Ficam aqui algumas dicas que poderão ajudar a manter uma boa atenção/concentração:

  • Procure criar um ambiente calmo e tranquilo – Eliminar os fatores externos distrativos, não se esquecendo de procurar o consentimento da pessoa para se mudar alguma coisa no seu espaço, como fechar janelas ou desligar a televisão;
     
  • Procure criar rotinas - Estabelecer uma rotina que contenham aquilo que as pessoas gostavam, em vez de algo totalmente novo. Acordar à mesma hora, realizar as refeições no mesmo horário, realizar atividade do seu agrado, como ver um programa preferido, dar um passeio ou mesmo tomar um chá pelas 5 horas;
     
  • Procure manter atividade social - Manter as atividades sociais, tendo contactos com a família e amigos, participando em clubes sociais, culturais ou outros grupos, saindo e conversando com os seus vizinhos e amigos;
     
  • Faça algumas verificações de segurança - Nos estadios iniciais de demência pode ser uma boa ideia instalar alguns equipamentos de segurança em casa para ajudar a lidar com os lapsos de concentração. Verificar se os alarmes de incêndio estão com as baterias carregadas, as portas têm uma função de fechamento automático ou alarme.
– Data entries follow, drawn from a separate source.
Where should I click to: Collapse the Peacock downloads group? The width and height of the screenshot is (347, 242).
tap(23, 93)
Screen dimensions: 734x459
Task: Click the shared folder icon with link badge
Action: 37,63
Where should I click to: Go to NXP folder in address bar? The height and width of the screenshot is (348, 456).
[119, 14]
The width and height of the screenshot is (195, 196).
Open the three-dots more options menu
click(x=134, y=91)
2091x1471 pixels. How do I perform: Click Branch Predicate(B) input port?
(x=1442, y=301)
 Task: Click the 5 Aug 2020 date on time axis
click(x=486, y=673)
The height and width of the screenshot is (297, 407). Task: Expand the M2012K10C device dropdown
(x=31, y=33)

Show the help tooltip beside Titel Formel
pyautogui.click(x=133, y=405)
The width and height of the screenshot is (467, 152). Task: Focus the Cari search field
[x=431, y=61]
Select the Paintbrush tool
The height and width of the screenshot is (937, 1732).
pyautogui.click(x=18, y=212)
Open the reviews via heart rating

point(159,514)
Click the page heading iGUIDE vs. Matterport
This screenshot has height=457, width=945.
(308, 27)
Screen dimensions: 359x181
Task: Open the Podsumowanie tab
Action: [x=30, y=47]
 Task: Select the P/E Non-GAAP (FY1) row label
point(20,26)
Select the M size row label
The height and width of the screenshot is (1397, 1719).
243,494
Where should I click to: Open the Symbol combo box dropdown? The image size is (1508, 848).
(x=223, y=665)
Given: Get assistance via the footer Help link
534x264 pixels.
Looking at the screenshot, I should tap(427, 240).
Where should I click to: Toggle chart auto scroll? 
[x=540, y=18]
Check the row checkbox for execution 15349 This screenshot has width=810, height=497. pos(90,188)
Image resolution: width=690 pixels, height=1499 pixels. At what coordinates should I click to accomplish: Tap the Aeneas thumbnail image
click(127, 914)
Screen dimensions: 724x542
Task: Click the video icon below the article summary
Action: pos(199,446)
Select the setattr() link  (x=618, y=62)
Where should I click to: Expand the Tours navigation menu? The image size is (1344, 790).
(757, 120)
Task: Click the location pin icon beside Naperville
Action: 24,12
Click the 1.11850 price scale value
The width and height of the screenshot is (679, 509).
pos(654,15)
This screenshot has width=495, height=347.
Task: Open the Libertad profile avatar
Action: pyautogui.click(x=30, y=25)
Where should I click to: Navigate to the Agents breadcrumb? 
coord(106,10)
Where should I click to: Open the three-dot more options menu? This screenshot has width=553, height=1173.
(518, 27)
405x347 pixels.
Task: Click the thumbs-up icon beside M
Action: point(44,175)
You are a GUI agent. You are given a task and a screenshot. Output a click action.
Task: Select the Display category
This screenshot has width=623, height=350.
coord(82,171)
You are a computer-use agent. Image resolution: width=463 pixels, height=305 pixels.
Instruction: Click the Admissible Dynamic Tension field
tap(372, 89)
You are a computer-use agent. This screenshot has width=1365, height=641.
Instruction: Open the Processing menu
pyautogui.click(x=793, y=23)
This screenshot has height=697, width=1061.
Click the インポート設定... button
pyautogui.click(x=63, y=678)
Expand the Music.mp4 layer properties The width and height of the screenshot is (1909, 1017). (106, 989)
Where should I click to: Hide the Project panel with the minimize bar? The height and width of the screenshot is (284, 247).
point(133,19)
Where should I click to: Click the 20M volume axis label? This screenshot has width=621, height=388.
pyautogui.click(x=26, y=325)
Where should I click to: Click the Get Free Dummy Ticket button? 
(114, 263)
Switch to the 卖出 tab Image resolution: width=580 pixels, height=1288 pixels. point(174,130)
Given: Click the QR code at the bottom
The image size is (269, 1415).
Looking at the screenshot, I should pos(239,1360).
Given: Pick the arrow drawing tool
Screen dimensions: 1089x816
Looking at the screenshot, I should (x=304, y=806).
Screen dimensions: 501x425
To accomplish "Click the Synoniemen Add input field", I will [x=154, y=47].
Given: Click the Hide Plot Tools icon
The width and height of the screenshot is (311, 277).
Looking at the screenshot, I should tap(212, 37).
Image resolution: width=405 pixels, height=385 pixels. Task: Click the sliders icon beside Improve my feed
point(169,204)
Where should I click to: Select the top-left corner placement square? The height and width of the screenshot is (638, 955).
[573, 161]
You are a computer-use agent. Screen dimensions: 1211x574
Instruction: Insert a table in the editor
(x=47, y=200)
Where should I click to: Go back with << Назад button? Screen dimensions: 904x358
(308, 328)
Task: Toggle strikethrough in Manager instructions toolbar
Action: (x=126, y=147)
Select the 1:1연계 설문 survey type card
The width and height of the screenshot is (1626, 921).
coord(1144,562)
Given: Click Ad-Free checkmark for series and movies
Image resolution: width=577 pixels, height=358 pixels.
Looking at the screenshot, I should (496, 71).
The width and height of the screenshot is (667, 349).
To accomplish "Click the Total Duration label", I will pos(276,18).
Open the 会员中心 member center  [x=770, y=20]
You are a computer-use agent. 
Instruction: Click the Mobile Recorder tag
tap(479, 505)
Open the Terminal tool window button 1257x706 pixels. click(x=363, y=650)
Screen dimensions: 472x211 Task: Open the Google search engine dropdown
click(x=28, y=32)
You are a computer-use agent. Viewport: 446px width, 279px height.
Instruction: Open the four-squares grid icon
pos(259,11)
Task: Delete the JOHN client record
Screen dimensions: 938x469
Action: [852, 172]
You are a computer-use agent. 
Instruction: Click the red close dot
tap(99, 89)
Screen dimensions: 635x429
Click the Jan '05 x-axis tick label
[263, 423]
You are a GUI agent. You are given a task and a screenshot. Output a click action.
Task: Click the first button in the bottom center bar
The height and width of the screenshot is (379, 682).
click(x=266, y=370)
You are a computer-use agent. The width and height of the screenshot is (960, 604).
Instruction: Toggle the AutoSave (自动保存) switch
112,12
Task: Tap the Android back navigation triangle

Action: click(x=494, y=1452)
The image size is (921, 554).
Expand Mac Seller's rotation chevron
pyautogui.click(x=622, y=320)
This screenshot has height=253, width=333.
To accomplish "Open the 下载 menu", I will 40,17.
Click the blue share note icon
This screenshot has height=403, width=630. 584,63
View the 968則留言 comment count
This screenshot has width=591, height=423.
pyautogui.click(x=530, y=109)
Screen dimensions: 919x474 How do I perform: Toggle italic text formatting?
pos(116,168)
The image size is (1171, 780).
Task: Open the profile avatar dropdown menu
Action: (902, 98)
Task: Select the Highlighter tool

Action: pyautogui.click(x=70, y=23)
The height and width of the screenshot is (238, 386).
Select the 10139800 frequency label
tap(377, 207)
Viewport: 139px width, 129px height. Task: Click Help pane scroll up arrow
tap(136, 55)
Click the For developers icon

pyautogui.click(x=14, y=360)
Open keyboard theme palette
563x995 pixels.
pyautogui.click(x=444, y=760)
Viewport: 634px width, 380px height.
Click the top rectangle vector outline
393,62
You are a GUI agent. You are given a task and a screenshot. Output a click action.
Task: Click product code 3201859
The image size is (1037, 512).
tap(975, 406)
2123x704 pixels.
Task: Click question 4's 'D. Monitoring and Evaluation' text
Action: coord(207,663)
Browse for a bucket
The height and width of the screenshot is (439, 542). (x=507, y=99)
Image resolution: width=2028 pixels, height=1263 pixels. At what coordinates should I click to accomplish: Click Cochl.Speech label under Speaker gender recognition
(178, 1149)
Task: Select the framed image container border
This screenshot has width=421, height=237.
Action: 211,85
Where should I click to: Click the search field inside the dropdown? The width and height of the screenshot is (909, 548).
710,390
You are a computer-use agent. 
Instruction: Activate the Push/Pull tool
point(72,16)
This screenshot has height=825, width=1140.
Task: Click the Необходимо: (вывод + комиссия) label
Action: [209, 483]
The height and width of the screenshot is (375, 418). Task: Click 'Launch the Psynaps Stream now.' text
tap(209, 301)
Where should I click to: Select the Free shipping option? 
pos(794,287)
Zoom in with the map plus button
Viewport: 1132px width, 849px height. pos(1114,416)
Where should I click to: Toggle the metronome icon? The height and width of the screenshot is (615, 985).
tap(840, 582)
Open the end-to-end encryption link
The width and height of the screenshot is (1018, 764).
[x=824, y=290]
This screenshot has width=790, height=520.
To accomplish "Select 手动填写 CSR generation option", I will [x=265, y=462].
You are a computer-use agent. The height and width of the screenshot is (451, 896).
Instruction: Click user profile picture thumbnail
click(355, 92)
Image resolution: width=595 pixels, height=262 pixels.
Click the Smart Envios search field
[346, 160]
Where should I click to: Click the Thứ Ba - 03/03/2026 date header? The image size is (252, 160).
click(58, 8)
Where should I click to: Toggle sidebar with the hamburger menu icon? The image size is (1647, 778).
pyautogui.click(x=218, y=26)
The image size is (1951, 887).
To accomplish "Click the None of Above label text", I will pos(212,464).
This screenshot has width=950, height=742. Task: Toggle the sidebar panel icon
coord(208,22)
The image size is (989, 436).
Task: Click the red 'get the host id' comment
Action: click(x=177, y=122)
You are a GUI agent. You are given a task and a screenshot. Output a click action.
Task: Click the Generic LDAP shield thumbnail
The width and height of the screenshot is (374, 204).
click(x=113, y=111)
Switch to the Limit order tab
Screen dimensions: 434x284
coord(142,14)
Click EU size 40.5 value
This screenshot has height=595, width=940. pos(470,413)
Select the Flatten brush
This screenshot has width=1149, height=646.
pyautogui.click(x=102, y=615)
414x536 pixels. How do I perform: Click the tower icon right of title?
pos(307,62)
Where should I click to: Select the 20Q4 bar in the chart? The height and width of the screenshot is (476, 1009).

A família deve concordar em fazer contatos com o doente para ter a certeza de que está tudo bem;
     
  • Faça exercícios cognitivos - Fazer jogos de raciocínio, como palavras cruzadas, puzzles de letras e números, jogar xadrez, damas ou cartas, ler, escrever, conversar, cozinhar novos pratos ou fazer jardinagem. Exercícios cognitivos simples são ótimas formas de interagir com a família, que relatam, muitas vezes, efeitos positivos nos níveis de concentração e melhoria da qualidade de vida;
     
  • Procure usar uma comunicação clara e simples - A comunicação com uma pessoa com défices cognitivos deve seguir algumas orientações fáceis de implementar, nomeadamente, falar com essa pessoa devagar e com clareza, usar frases simples, curtas e concretas, completar as suas palavras com gestos e dizer uma mensagem de cada vez;
     
  • Procure criar um limite de escolhas - Ao tomar decisões nunca fazer com que uma pessoa com demência se sinta que lhe tiraram o controle e a autonomia. Mas, ao mesmo tempo, criar formas de limitar o número de escolhas a realizar, pois é uma forma de diminuir as dificultar de concentração e até fazer com que alguém não se sinta sobrecarregado e agitado;
     
  • Procure usar ajudas para estimular a concentração - Nos estádios iniciais da demência, usar calendários, lembretes nos telefones e agendas podem ajudar a manter tudo sob controle. 

Por último, considero que a maioria das dificuldades de concentração na população geral, quando não estão associadas a outros sintomas que merecem atenção clínica, não nos devem preocupar, pois desaparecem. Está nas nossas mãos a melhoria da nossa capacidade de concentração quando conseguimos controlar o ambiente externo, com um nível de ruído aceitável, uma iluminação adequada, uma excelente temperatura que nos traz conforto, quando temos um sono regularizado, evitamos um cansaço intenso, mantemos um cérebro ativo do ponto de vista cognitivo e bons hábitos de alimentação e de exercício físico.